GOAL OF THE EXERCISE —
Only a number is wanted here: the number of lines of the data that include "agent".
ENTRIES SUPPLIED START
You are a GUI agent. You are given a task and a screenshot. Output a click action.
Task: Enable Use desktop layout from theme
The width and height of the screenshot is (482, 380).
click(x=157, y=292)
ENTRIES SUPPLIED END
ENTRIES SUPPLIED START
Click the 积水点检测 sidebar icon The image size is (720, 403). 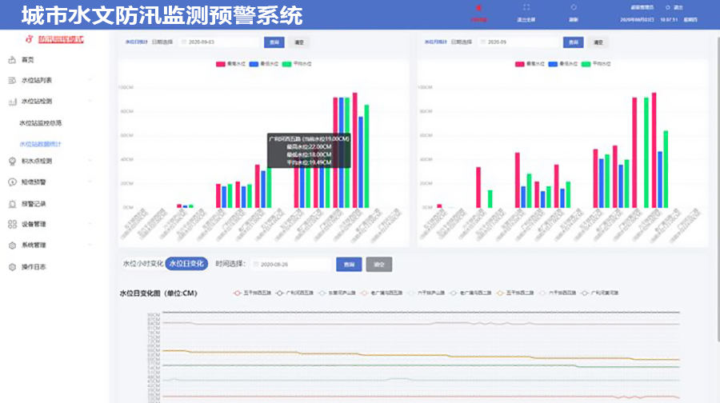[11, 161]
ENTRIES SUPPLIED END
ENTRIES SUPPLIED START
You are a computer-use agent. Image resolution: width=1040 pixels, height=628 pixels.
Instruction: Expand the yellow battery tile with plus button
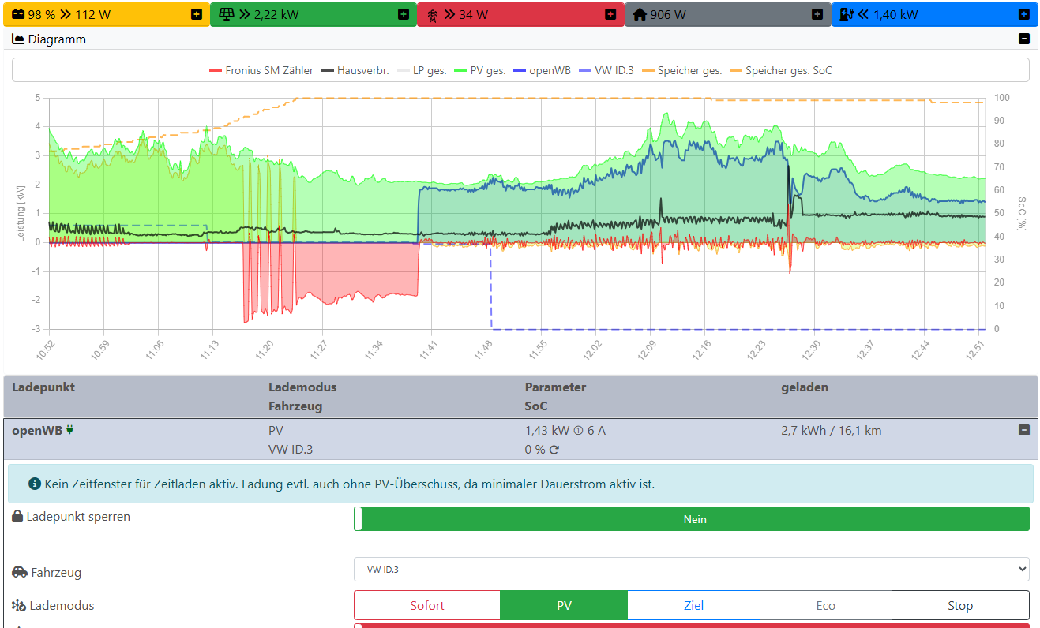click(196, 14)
ENTRIES SUPPLIED END
WRITTEN SOLUTION —
2